INSTRUCTIONS TO FOLLOW –
Turn the stretch from the line containing "You are a computer-use agent. The" through the end of the entries into a numbered list, skipping any blank lines. Leave the pictures out.

======== RECORDS FOR THE EXERCISE ========

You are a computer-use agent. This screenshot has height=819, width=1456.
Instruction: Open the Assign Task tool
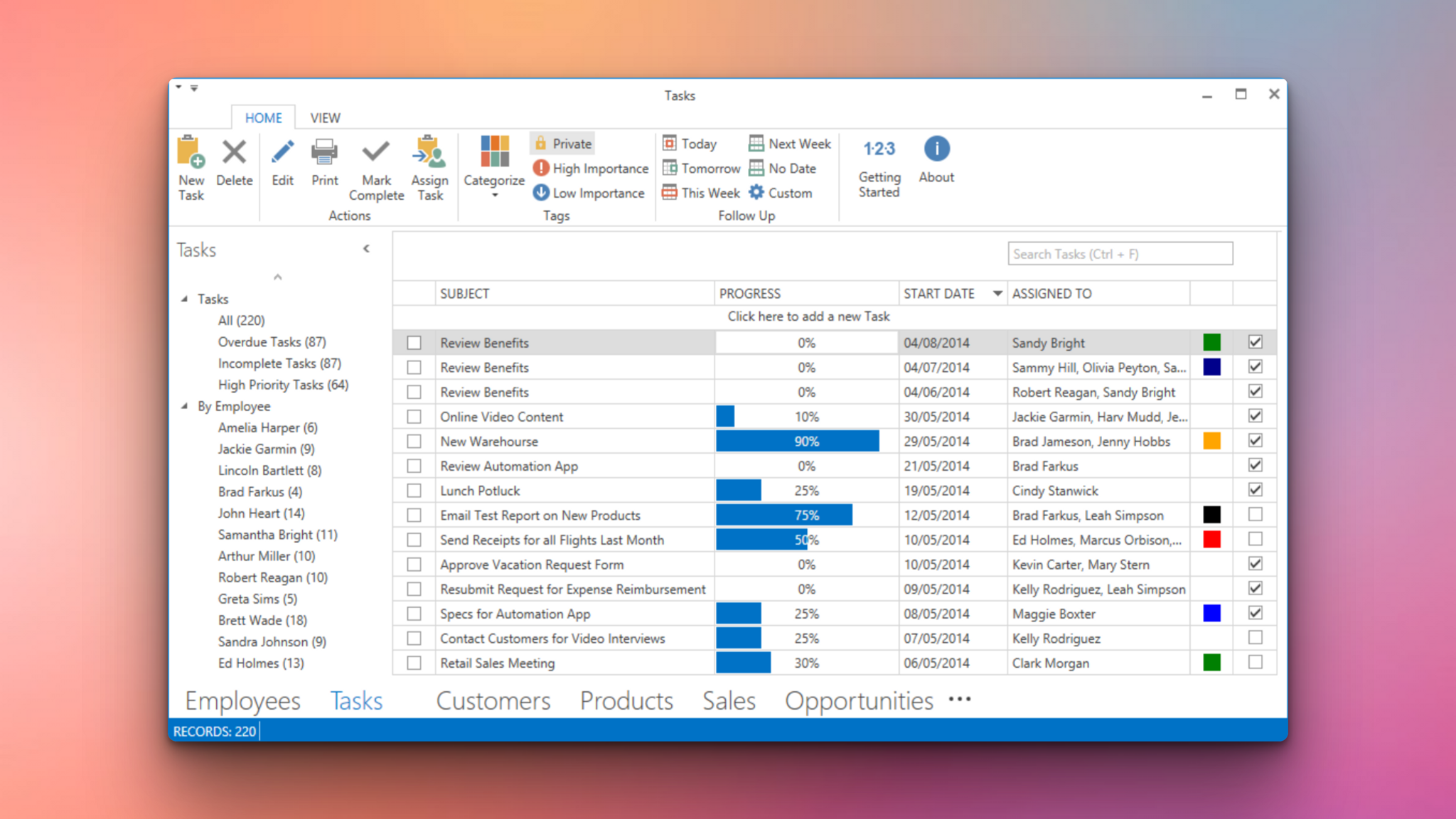(x=429, y=167)
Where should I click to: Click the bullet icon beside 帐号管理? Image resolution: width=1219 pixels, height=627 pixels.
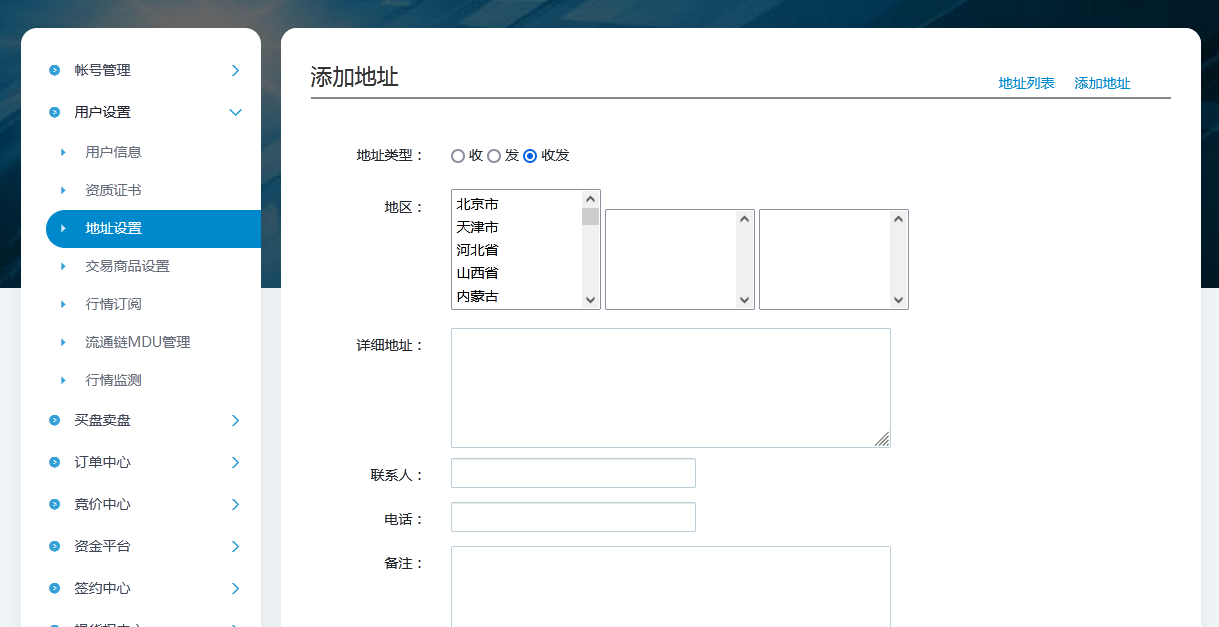(54, 70)
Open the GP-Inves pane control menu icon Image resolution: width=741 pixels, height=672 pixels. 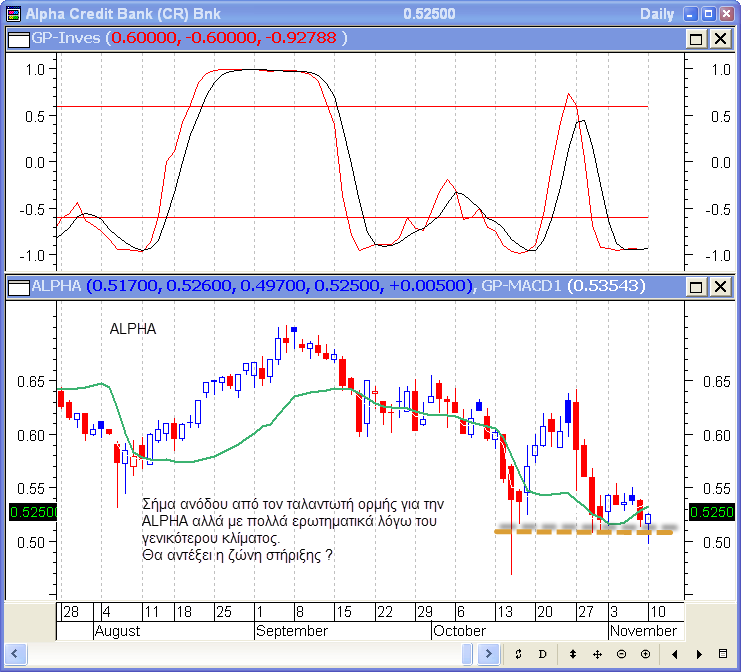18,38
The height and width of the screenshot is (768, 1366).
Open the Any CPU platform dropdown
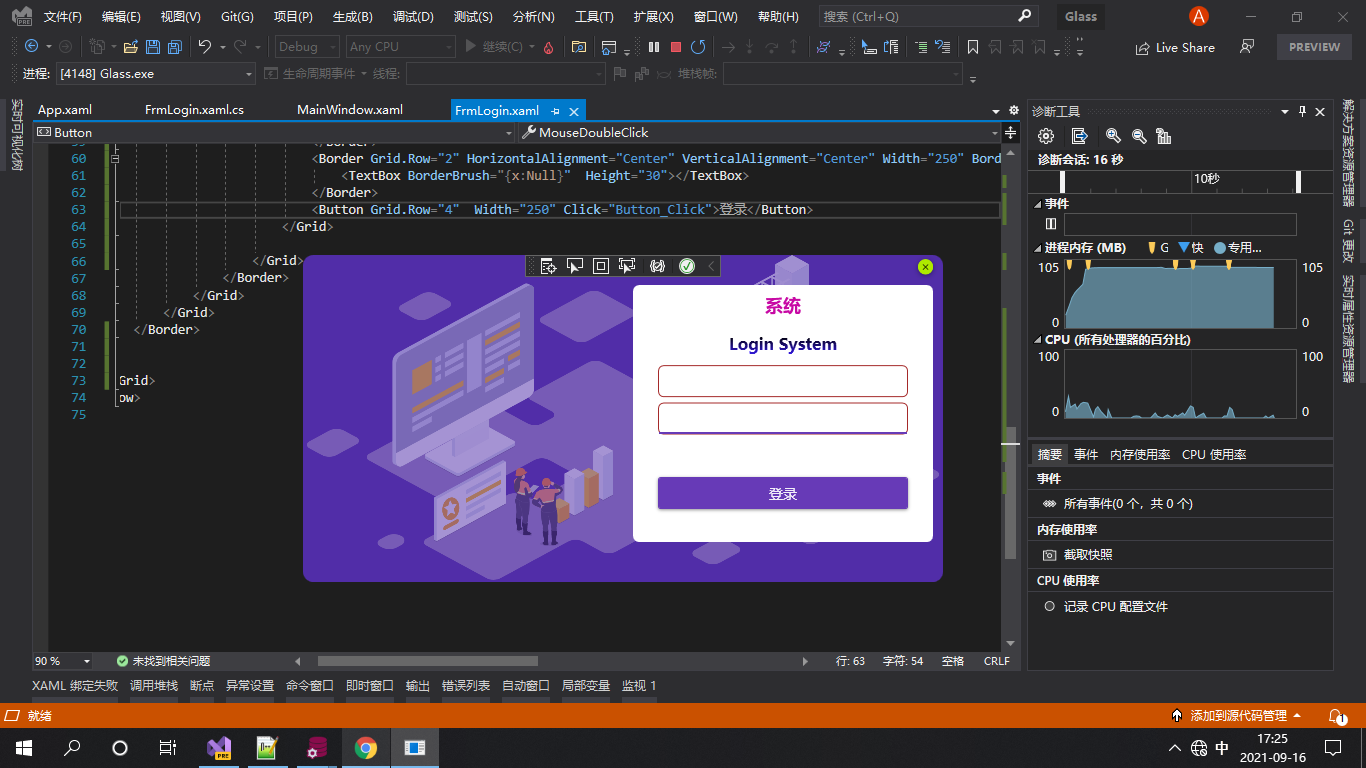pyautogui.click(x=400, y=46)
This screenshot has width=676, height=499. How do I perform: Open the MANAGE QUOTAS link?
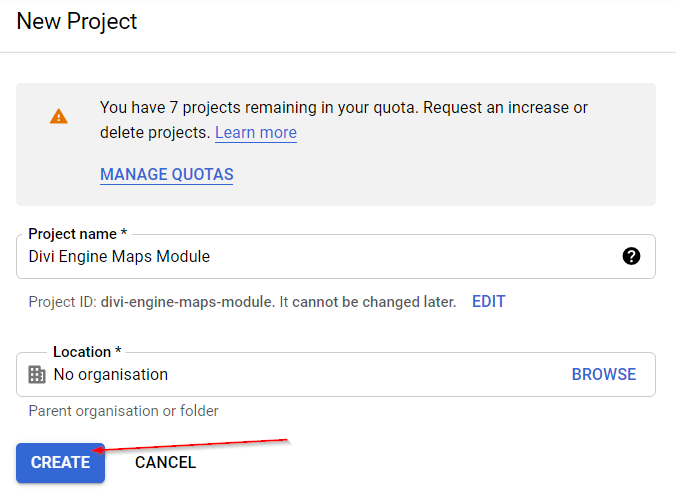point(166,174)
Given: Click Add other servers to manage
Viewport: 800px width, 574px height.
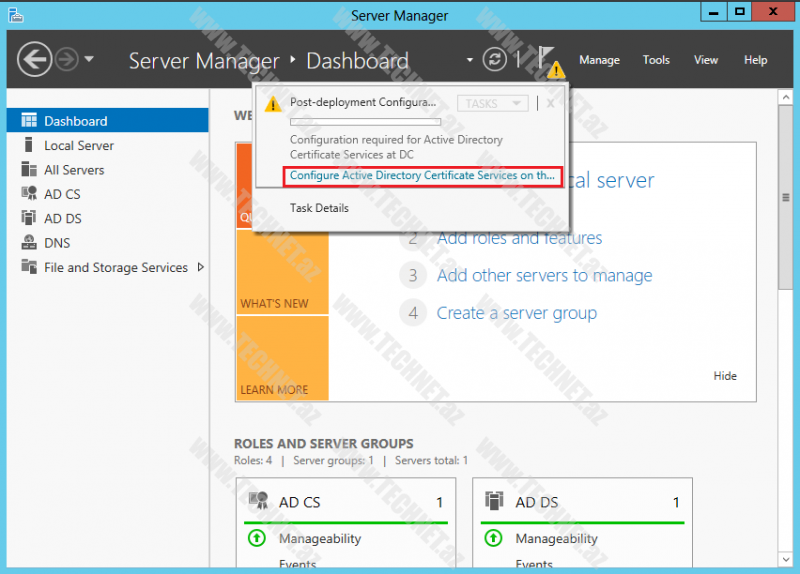Looking at the screenshot, I should point(544,276).
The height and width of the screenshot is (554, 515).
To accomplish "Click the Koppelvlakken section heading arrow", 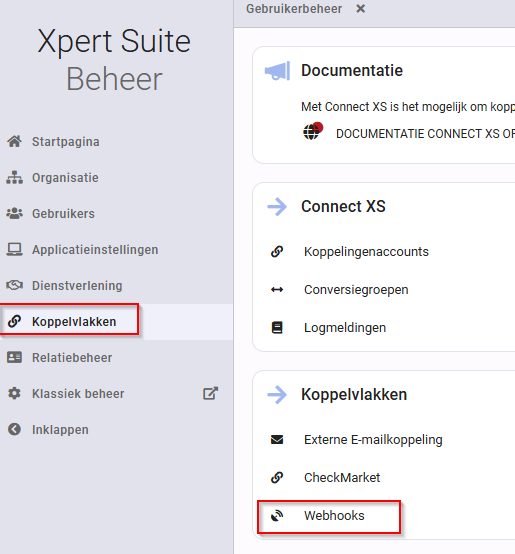I will tap(277, 394).
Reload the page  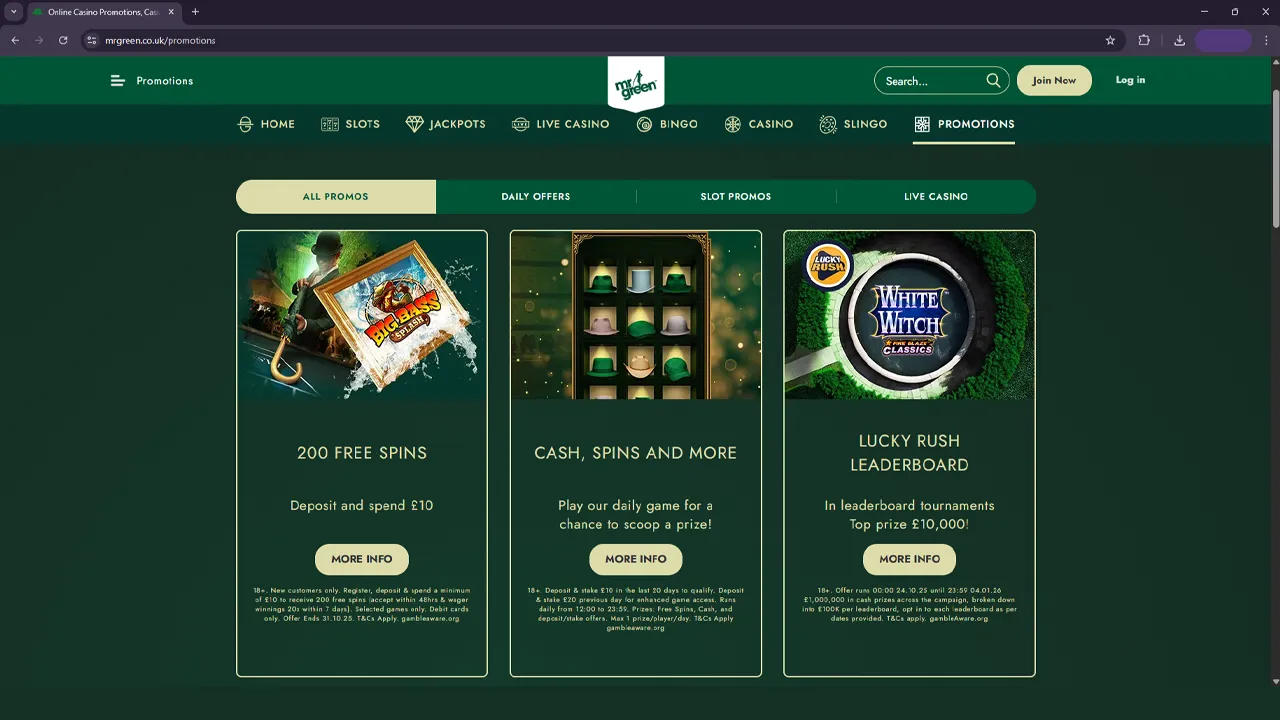(63, 40)
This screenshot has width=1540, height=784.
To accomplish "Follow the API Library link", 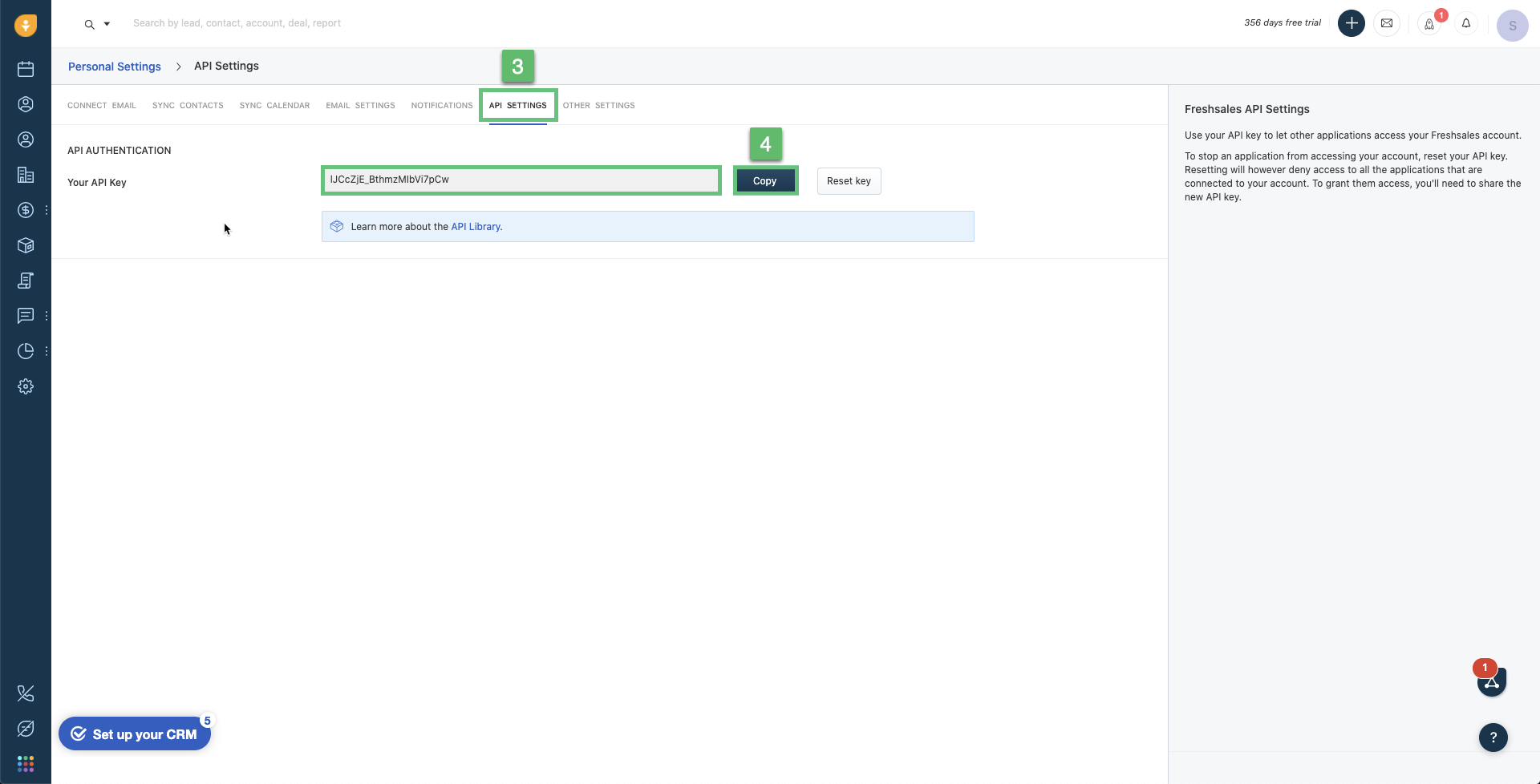I will [x=476, y=226].
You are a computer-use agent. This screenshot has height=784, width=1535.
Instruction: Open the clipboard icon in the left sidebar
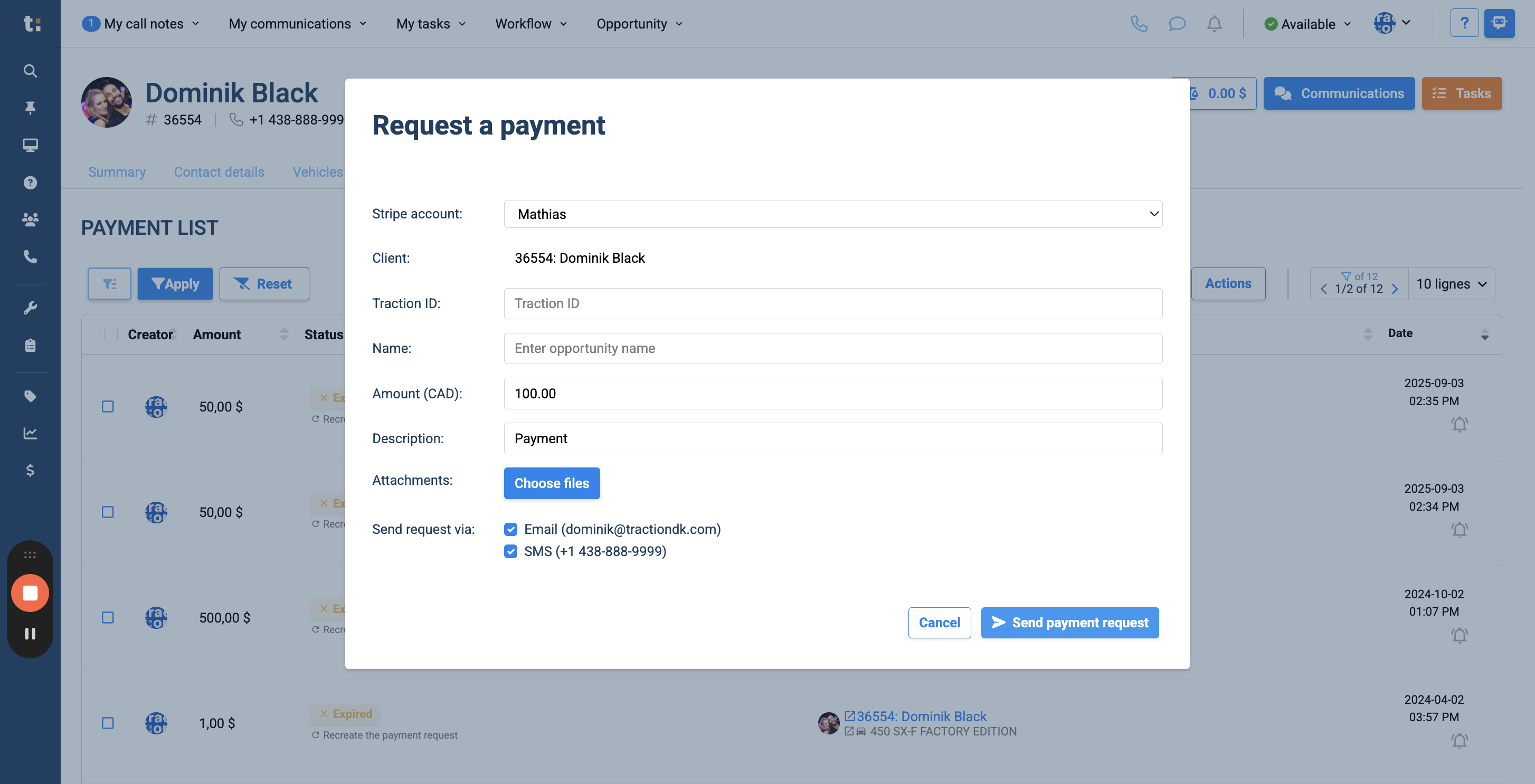30,345
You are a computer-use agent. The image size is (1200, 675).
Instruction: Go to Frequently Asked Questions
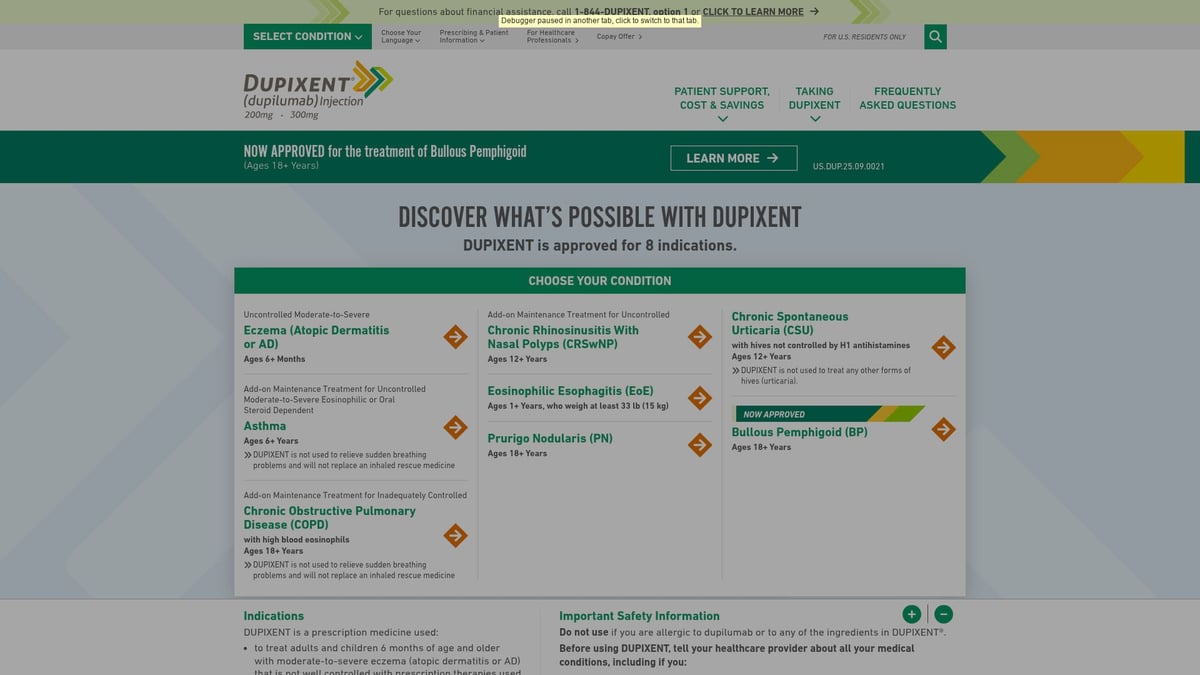point(907,98)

========

EXERCISE ANSWER –
1. You are a computer-use agent. The image size is (1200, 675).
2. Instruction: Go to Frequently Asked Questions
3. point(907,98)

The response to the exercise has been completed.